### TEXT SEGMENT
— BEGIN —

As shown in FIG. 4E, when the virtual object 430 is displayed at the placement location relative to the local shared origin in the physical environment 400, the content of the virtual object 430 is visible to and/or interactive to the first user 402, the second user 404, and the third user 406 via their respective electronic devices. For example, as indicated by the pill 432 associated with the virtual object 430, the virtual object 430 is shared in the multi-user communication session (e.g., the virtual object 430 corresponds to a shared object as previously discussed herein).

— END —

### DATA LINES
— BEGIN —

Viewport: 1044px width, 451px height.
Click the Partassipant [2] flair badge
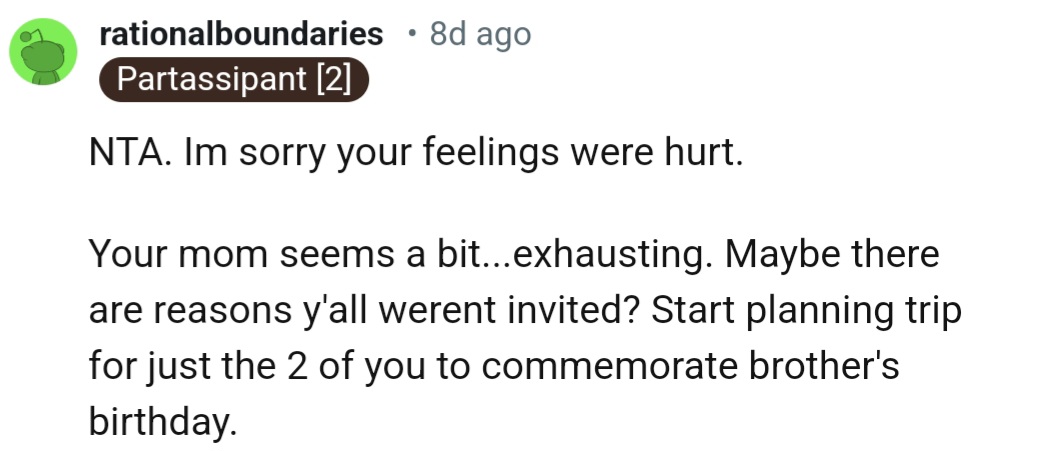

— END —

### AIM OF THE EXERCISE
Quote the text above about the shared virtual object, between "As shown in" and "previously discussed herein).", inclusive.

### TASK SOLUTION
As shown in FIG. 4E, when the virtual object 430 is displayed at the placement location relative to the local shared origin in the physical environment 400, the content of the virtual object 430 is visible to and/or interactive to the first user 402, the second user 404, and the third user 406 via their respective electronic devices. For example, as indicated by the pill 432 associated with the virtual object 430, the virtual object 430 is shared in the multi-user communication session (e.g., the virtual object 430 corresponds to a shared object as previously discussed herein).